Oh good Lord, I think I have seen them all. More often than not it is an effort to fix performance problems by someone that is too darn lazy to troubleshoot their way down to the CAUSE of those performance problems or even researching whether there actually IS a performance problem. In many of these cases I wonder if it isn't just a case of that person wanting to try a particular technology and desperately looking for a nail that fits their shiny new hammer.
Here's a recent example:
Data architect comes to me with an elaborate proposal to vertically partition a key table in a fairly large and complex application. He wants to know what type of development effort would be necessary to adjust for the change. The conversation went like this:
Me: Why are you considering this? What is the problem you are trying to solve?
Him: Table X is too wide, we are partitioning it for performance reasons.
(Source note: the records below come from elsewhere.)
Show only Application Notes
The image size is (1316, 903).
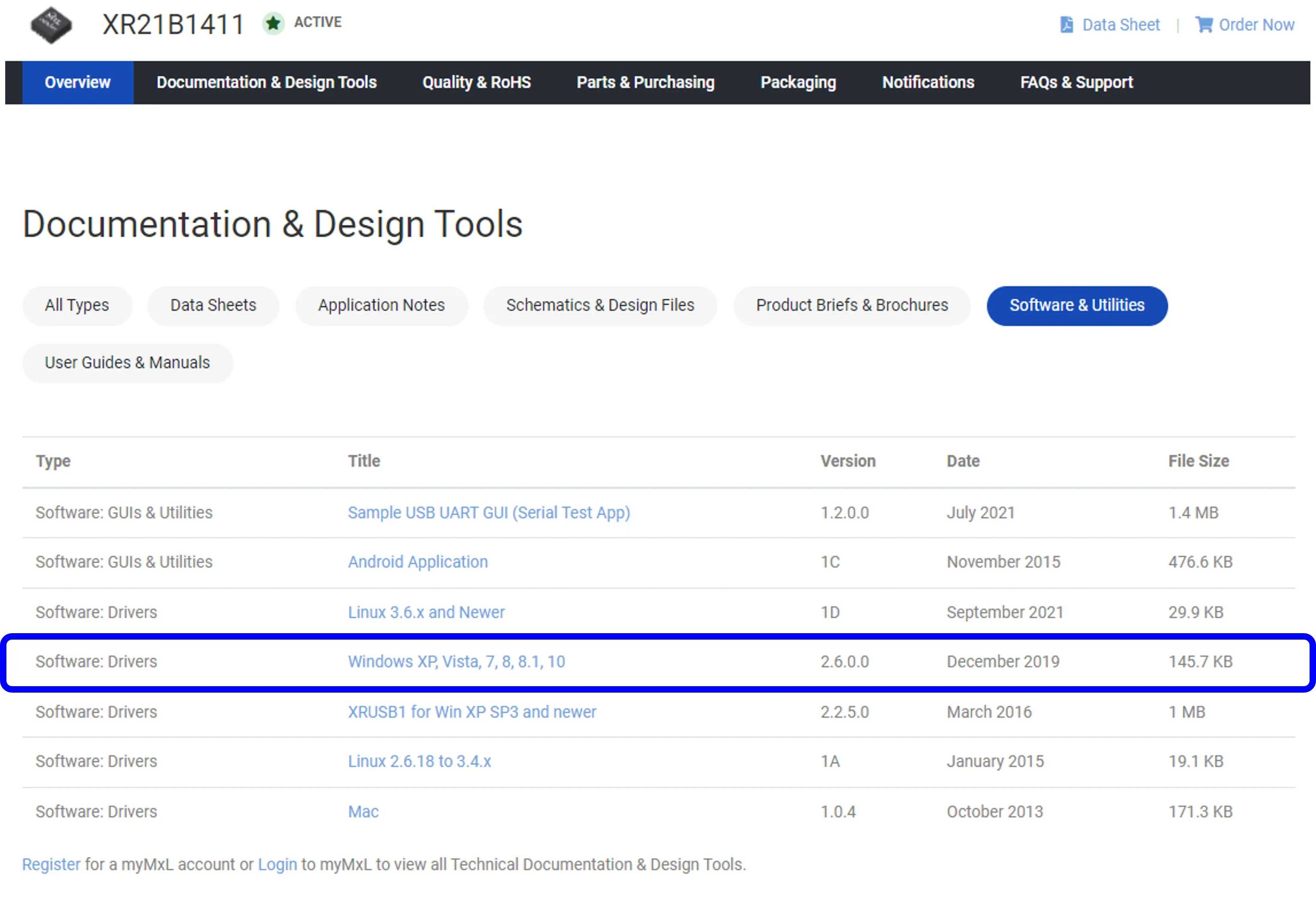381,305
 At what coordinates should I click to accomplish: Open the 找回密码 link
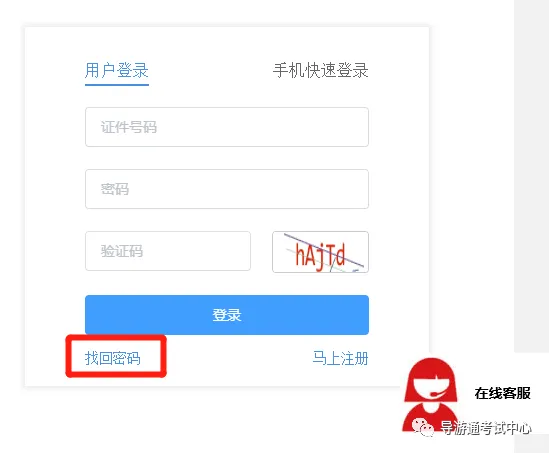coord(112,358)
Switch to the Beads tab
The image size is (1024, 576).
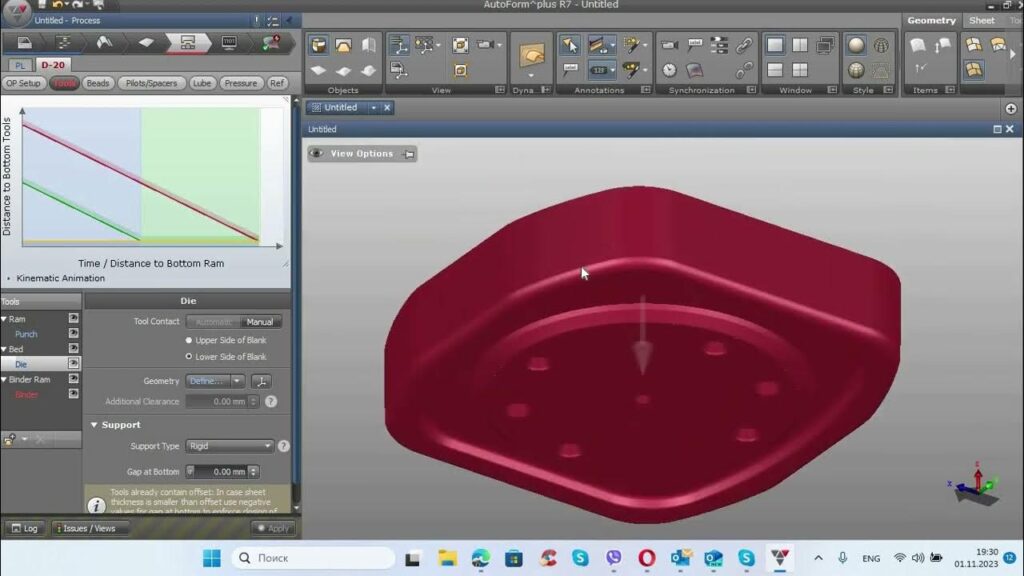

Me: What makes you think it is too wide?
Him: The consultant said that is way too many columns to have in one table.
Me: And this is affecting performance?
Him: Yes, users have reported intermittent slowdowns in the XYZ module of the application.
Me: How do you know the width of the table is the source of the problem?
Him: That is the key table used by the XYZ module, and it is like 200 columns. It must be the problem.
Me (Explaining): But module XYZ in particular uses most of the columns in that table, and the columns it uses are unpredictable because the user configures the app to show the data they want to display from that table. It is likely that 95% of the time we'd wind up joining all the tables back together anyway which would hurt performance.
Him: The consultant said it is too wide and we need to change it.
Me: Who is this consultant? I didn't know we hired a consultant, nor did they talk to the development team at all.
Him: Well, we haven't hired them yet. This is part of a proposal they offered, but they insisted we needed to re-architect this database.
Me: Uh huh. So the consultant who sells database re-design services thinks we need a database re-design....
The conversation went on and on like this. Afterward, I took another look at the table in question and determined that it probably could be narrowed with some simple normalization with no need for exotic partitioning strategies. This, of course turned out to be a moot point once I investigated the performance problems (previously unreported) and tracked them down to two factors:
- Missing indexes on a few key
columns.
- A few rogue data analysts who were periodically
locking key tables
(including the "too-wide" one)
by querying the
production database directly with
MSAccess.
Of course the architect is still pushing for a vertical partitioning of the table hanging on to the "too wide" meta-problem. He even bolstered his case by getting a proposal from another database consultant who was able to determine we needed major design changes to the database without looking at the app or running any performance analysis.